The sheer volume of 5.3 million BTC stuck underwater also raises questions about how much farther this purge needs to run. In previous cycles, LTH supply in loss started to decline only after price found a durable floor and fresh accumulation took over. Right now, the data points the other way. The market has not yet seen a convincing reduction in LTH pain; instead, it’s ticking higher. That doesn’t guarantee another leg down, but it does make the recovery path look longer and more fragile. Any macro or regulatory shock—like the political heat around the crypto bill that banks are attempting to kill just days before a Senate vote—could turn hesitant selling into outright capitulation.

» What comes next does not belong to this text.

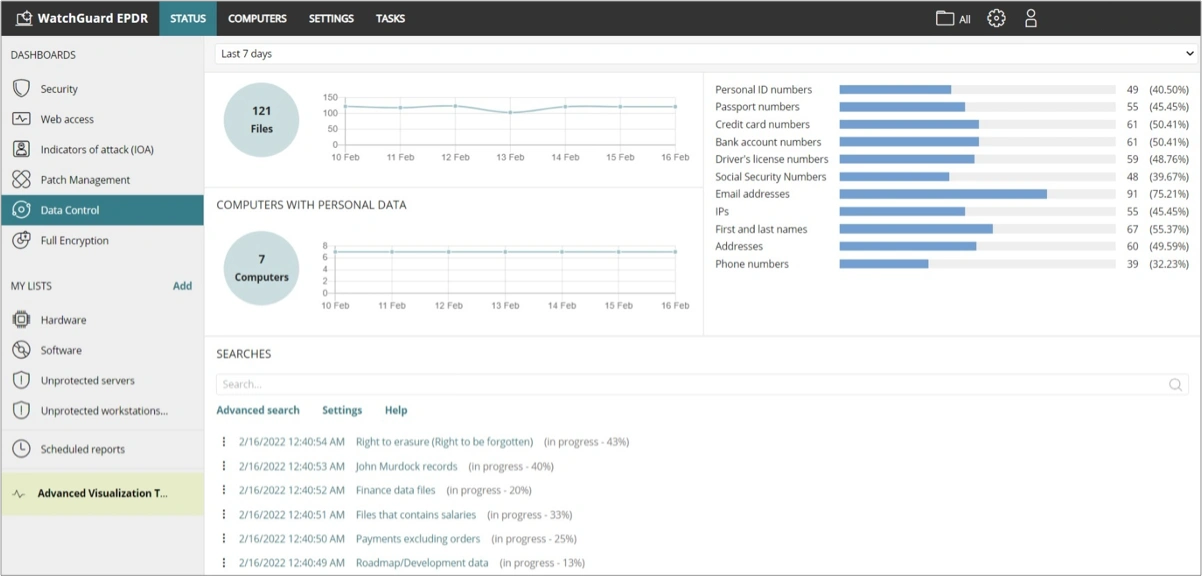Click the search magnifier icon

$1.3B in Daily Realized Losses Change the Risk Equation
The realized loss spike is not just a big number; it’s a structural shift. When daily aggregated losses hit $1.3 billion, the market is no longer in a smooth pullback. It is repricing risk in real time, and LTHs are leading the charge to the exit. The fact that 59% of that volume came from long-standing wallets tells you that the hold-through mentality is cracking. Some of these entities held through the post-FTX drop and the choppy months that followed, only to finally capitulate at levels they likely considered safe a year ago.
That mismatch—between where coins were accumulated and where they are being given up—is what makes the current setup unusually heavy. Bitcoin’s price is not at historic lows, but the concentration of underwater LTH supply is. Traders watching on-chain data will be monitoring whether the realized loss rate begins to ease or accelerates further. A deceleration would suggest that the forced selling is burning out, potentially setting the stage for a supply-side-driven stabilization. Acceleration, on the other hand, would confirm that the resolution process still has room to run. While the on-chain picture is undeniably stressed, broader ecosystem activity continues to hum, with developer traction across major chains holding up as shown in our recent top 10 blockchains by developer activity report. That contrast between on-chain coin stress and ongoing builder activity is one of the defining tensions of this cycle.